Does Attachment Theory Really Matter?
By Mary Sykes Wylie and Lynn Turner
Five hundred people sat in a packed workshop at the Networker Symposium last March, listening to eminent developmental psychologist and researcher Jerome Kagan draw on more than four decades of research he's conducted as he discussed the clinical relevance of inborn temperament. Midway through the session, responding to a question from the audience, he tried to clarify an earlier, seemingly disparaging, comment he'd made about attachment theory. But he soon removed any possible doubt about where he stood. "I'm glad that attachment theory is dead," he said. "I never thought it would go anywhere."
There was a moment of stunned silence, followed by a low hum as people shifted in their seats and murmured to each other. Whatever their imperfect understanding of the voluminous research literature of attachment theory, for most therapists in the room, the idea that the early emotional attunement of a mother/caregiver (or lack of it) profoundly affects the child's psychological development was as self-evident as the worthiness of therapy itself. Indeed, during the last 15 to 20 years, attachment theory has exerted more influence in the field of psychotherapy than just about any other model, approach, or movement. Though not a clinical methodology, it has justified a whole range of therapeutic perspectives and practices. Among them are a particular sensitivity to the role of traumatic or neglectful ties with early caregivers; the fundamental importance of affect regulation to successful therapy; the importance of establishing relationships with clients characterized by close, intense, emotional, and physical attunement; and the ultimate goal of recreating in therapy an attachment experience that makes up, at least to some degree, for what the client missed the first time around. That attachment theory itself has amassed a vast body of empirical evidence (see p.34) is often taken, by extension, to cast a glow of scientific credibility on attachment-based therapy. So when Kagan delivered his offhand rebuke, he was raising fundamental questions about the evidence supporting findings that most therapists there considered not just theory, but well-established fact.
Suddenly, in the wordless void that followed Kagan's bombshell, psychiatrist, brain researcher, and staunch attachment theory proponent Daniel Siegel popped out of his seat, looked for a floor microphone to respond, and, finding none, strode up the center aisle and bounded onto the stage. As a startled Kagan looked on and the entire ballroom audience sat dumbfounded, Siegel, the conference keynote speaker from that morning, asked for a microphone and announced: "I can't let this audience listen to your argument without hearing the other side. Have you actually read the attachment research?" he demanded of his colleague.

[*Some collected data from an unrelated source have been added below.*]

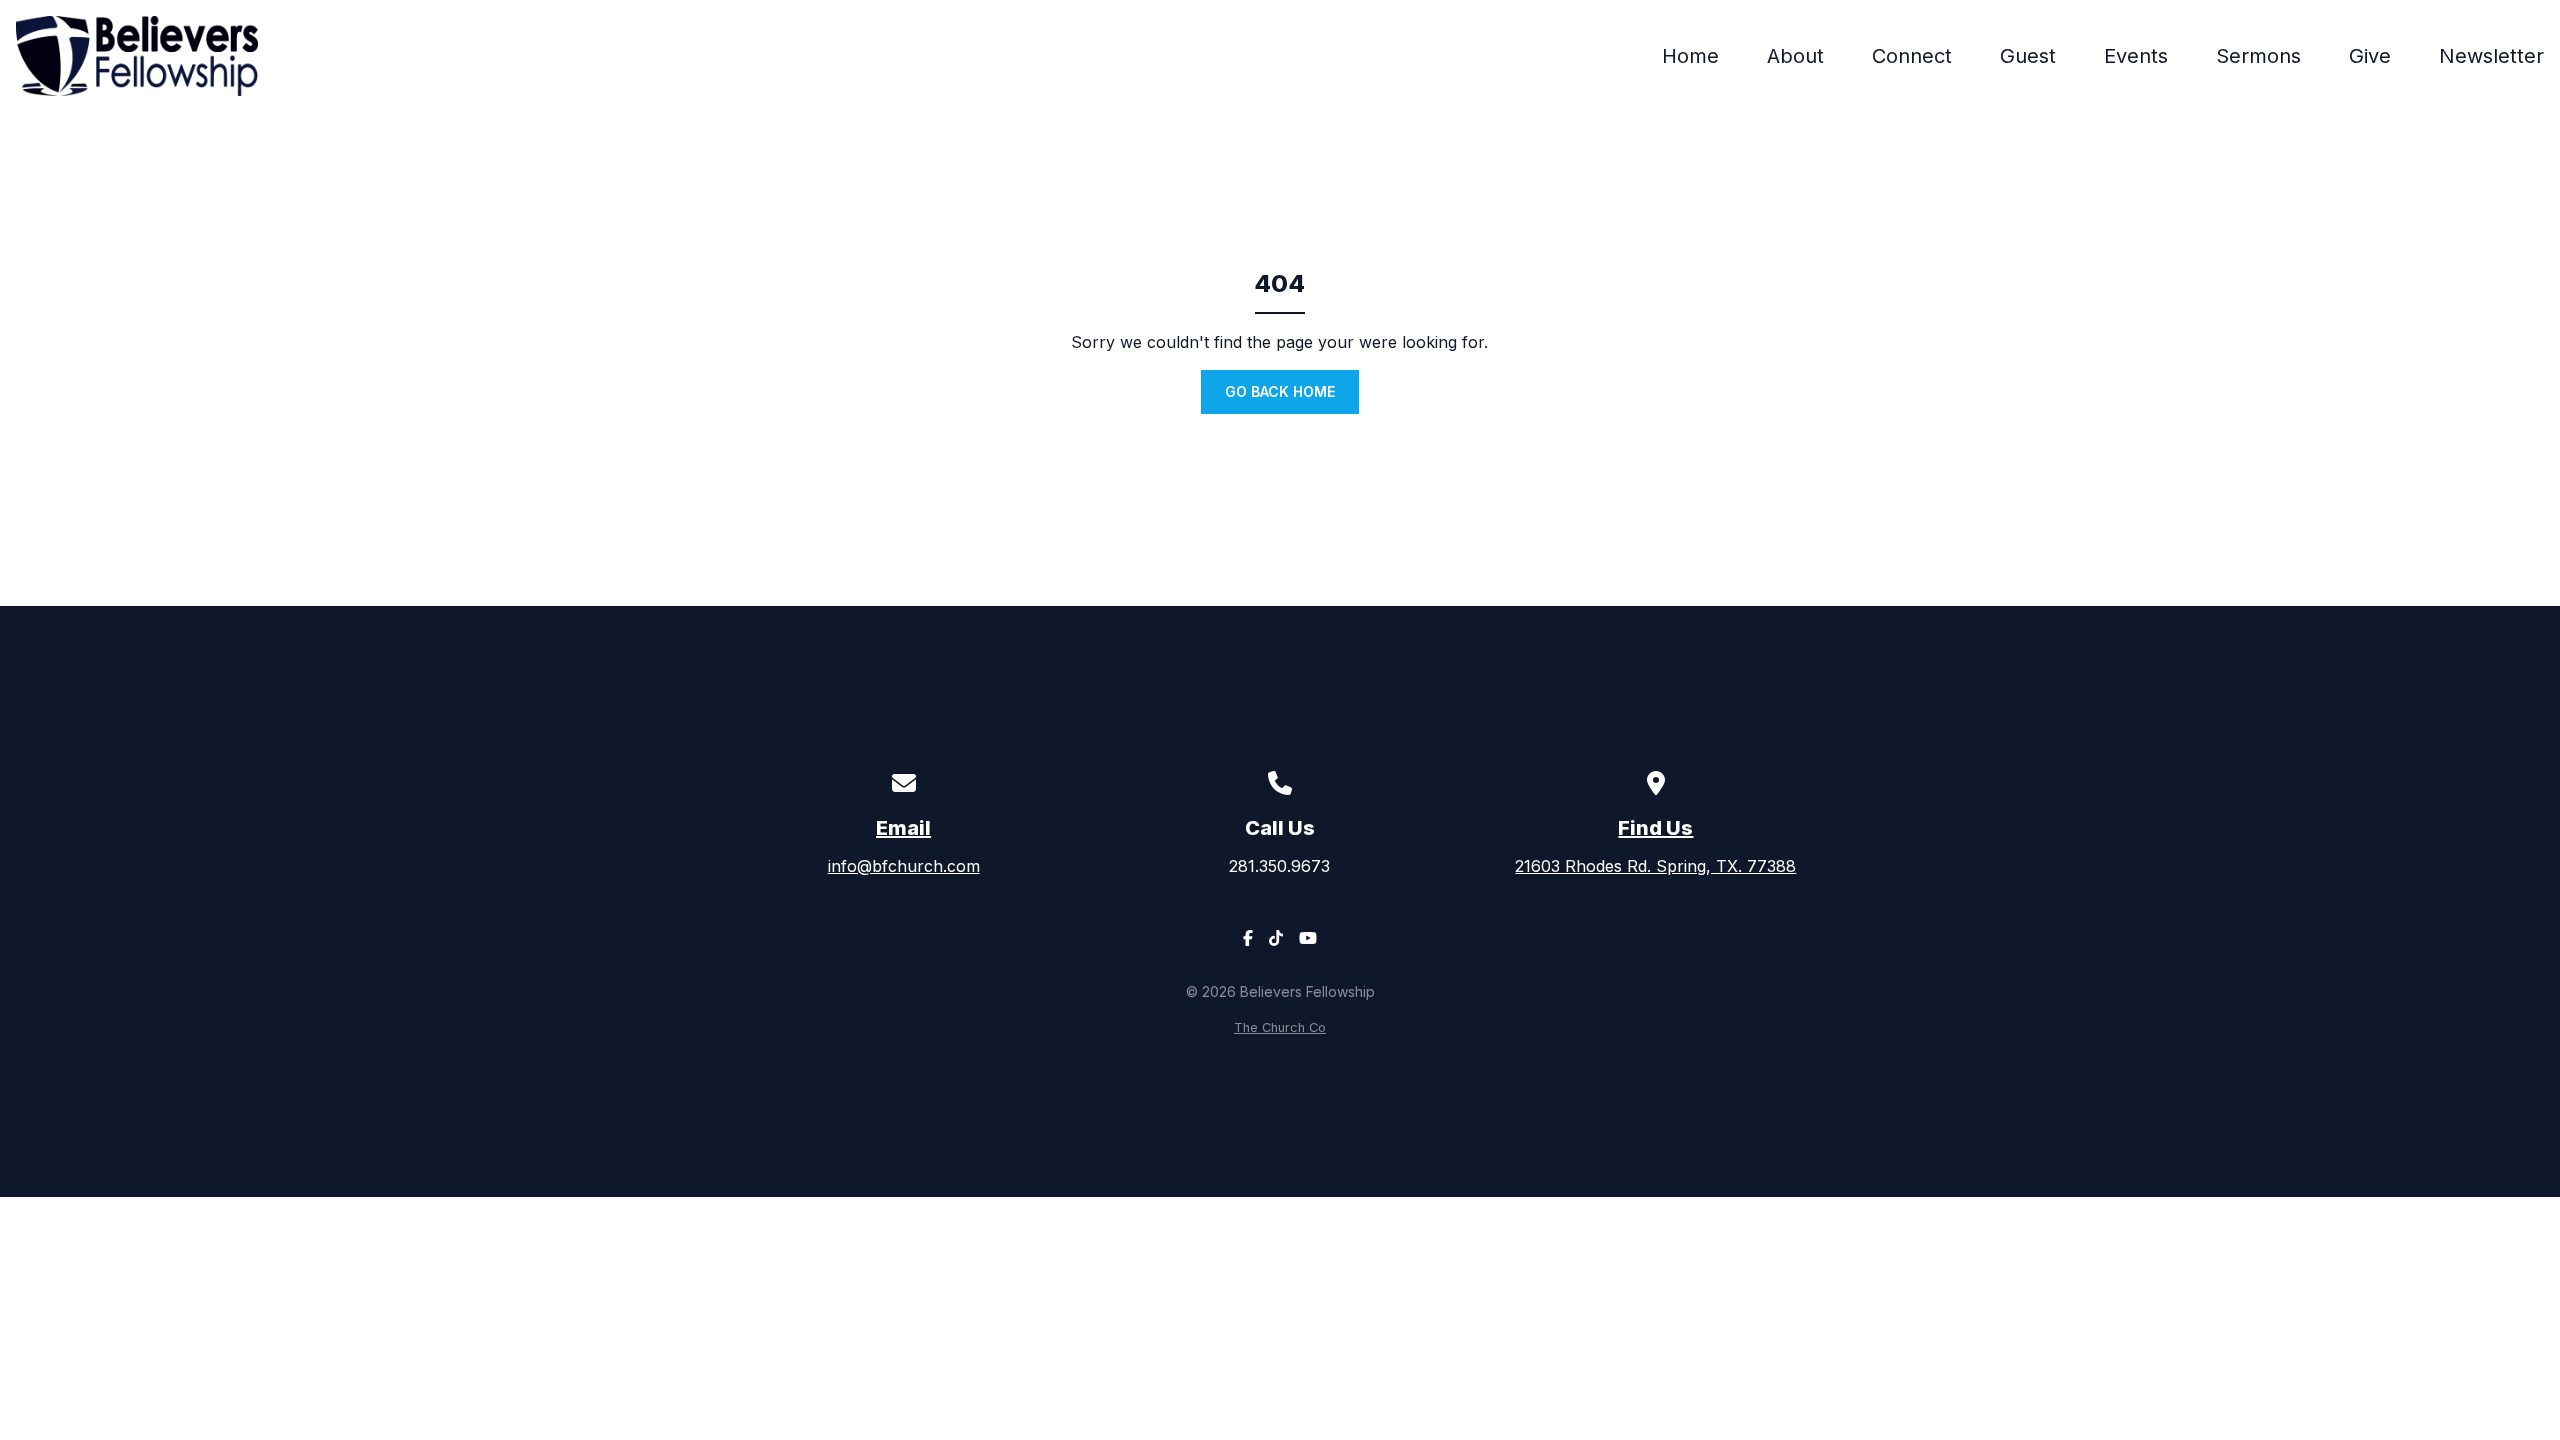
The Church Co (1280, 1027)
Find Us (1655, 828)
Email (903, 828)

There followed a heated, impromptu debate between the two men that later became the talk of the conference. Part of the buzz was because it was a disagreement between two stars—Jerome Kagan, arguably the most revered developmental psychologist in the world, and Daniel Siegel, one of the most influential thinkers and teachers in the field of psychotherapy today. Each brought to bear both an impressive resume and passionately held convictions on the age-old question about human development: which counts more—nature or nurture? Beyond its sheer drama, two things stood out about this spontaneous encounter—the surprise that a discussion of research findings could generate such intellectual fervor at a psychotherapy conference and, for the majority of the audience, the shock that there was any debate at all about the role of early experience in human development. It was as if a leading biologist had gotten up at a professional conference to denounce germ theory.

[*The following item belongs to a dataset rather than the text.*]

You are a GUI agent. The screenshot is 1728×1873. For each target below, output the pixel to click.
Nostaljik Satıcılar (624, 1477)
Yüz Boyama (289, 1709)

In the world of psychotherapy, few models of human development have attracted more acceptance and respect in recent years than the centrality of early bonding experiences to adult psychological well-being. Nevertheless, the Kagan–Siegel encounter brought to the surface a barely visible fault line between true believers in attachment and its doubters, who not only question the idea that the quality of the mother-child attachment always and permanently affects a child's psychological development, but whether attachment theory itself has had a positive or negative influence on the practice of psychotherapy. It raised the question of whether the growing centrality of attachment theory has begun to blind the field to other vital influences on a person's development—inborn temperament, individuation needs, family dynamics, even class and culture—which all lie outside the mother–child dyad.

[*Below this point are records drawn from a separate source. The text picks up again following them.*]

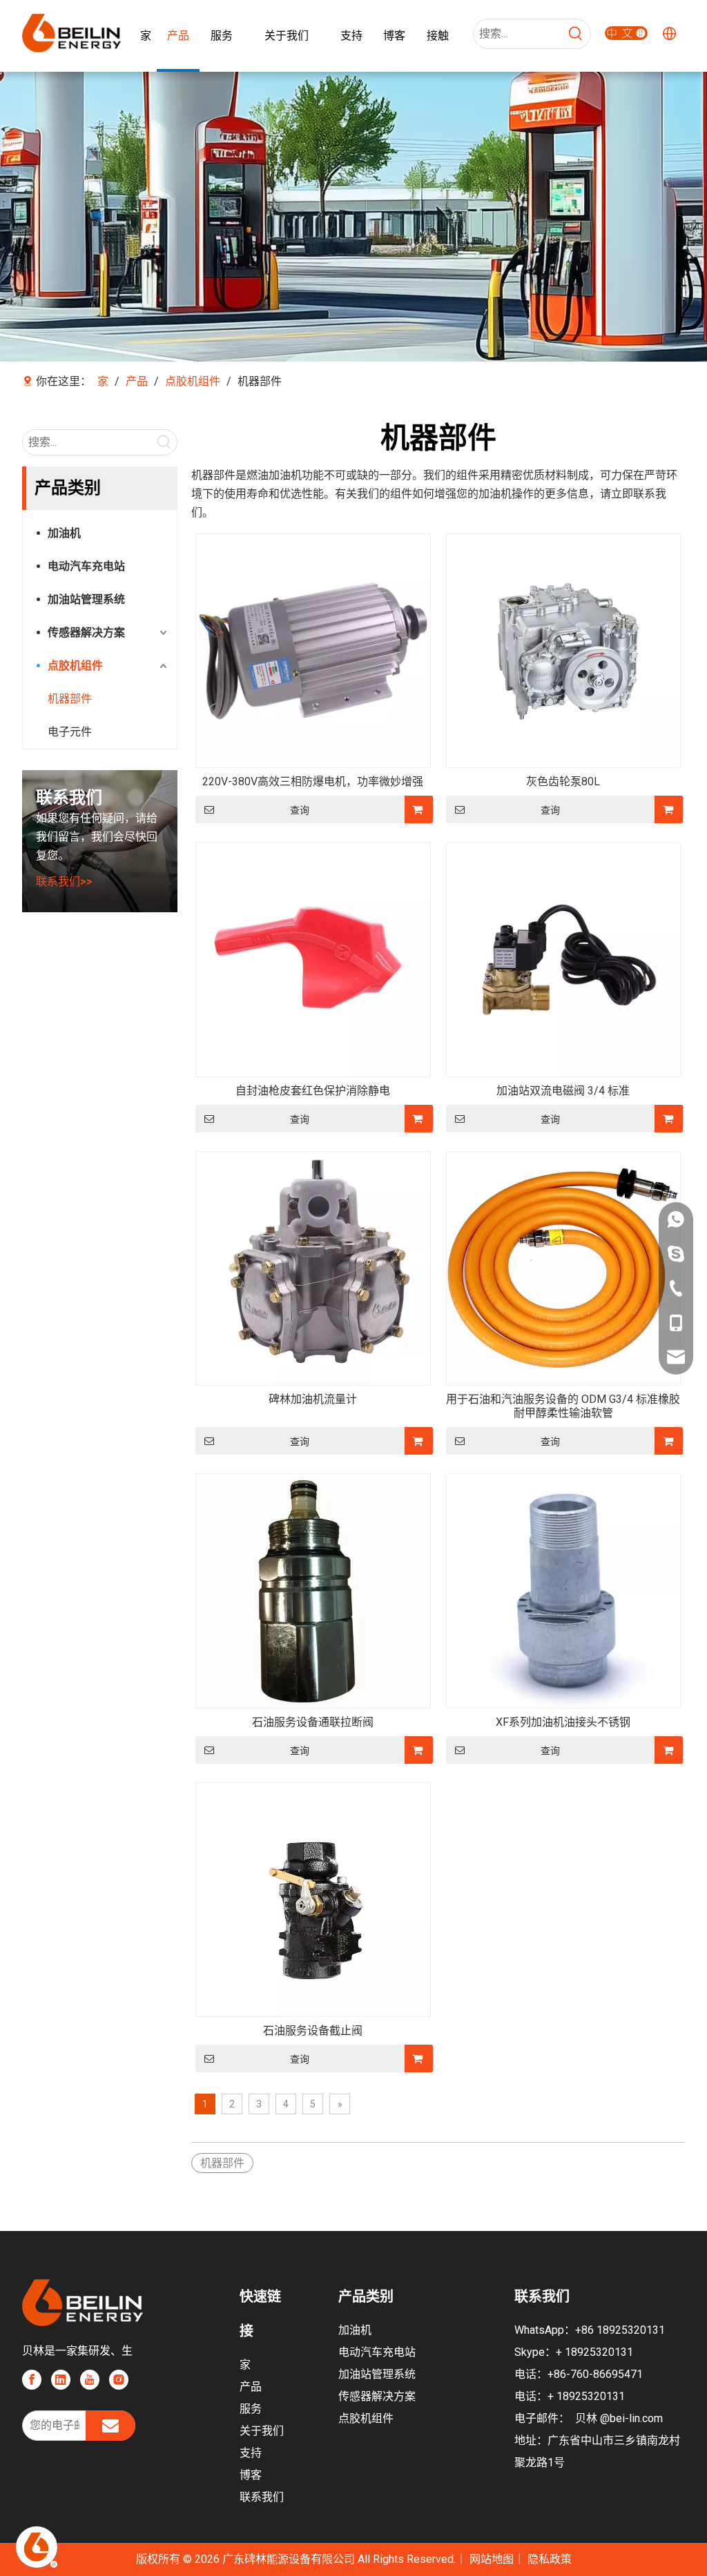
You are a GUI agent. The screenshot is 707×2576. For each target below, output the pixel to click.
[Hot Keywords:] (575, 33)
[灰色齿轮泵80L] (564, 649)
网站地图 (491, 2559)
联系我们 (262, 2497)
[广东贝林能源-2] (626, 32)
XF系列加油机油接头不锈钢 (563, 1722)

But what on earth could ever be wrong with emphasizing early bonding, connection, and relationship as the foundation of all good therapy? Are there ever times when too much "attunement" and "empathy" can constrict a therapist's clinical repertoire and obfuscate the issues with which clients should deal? For those for whom this debate focuses on a theory that wasn't even on their grad-school curriculum, what's all the fuss about, and what exactly does attachment theory tell us that we haven't known since the days of Freudian analysis?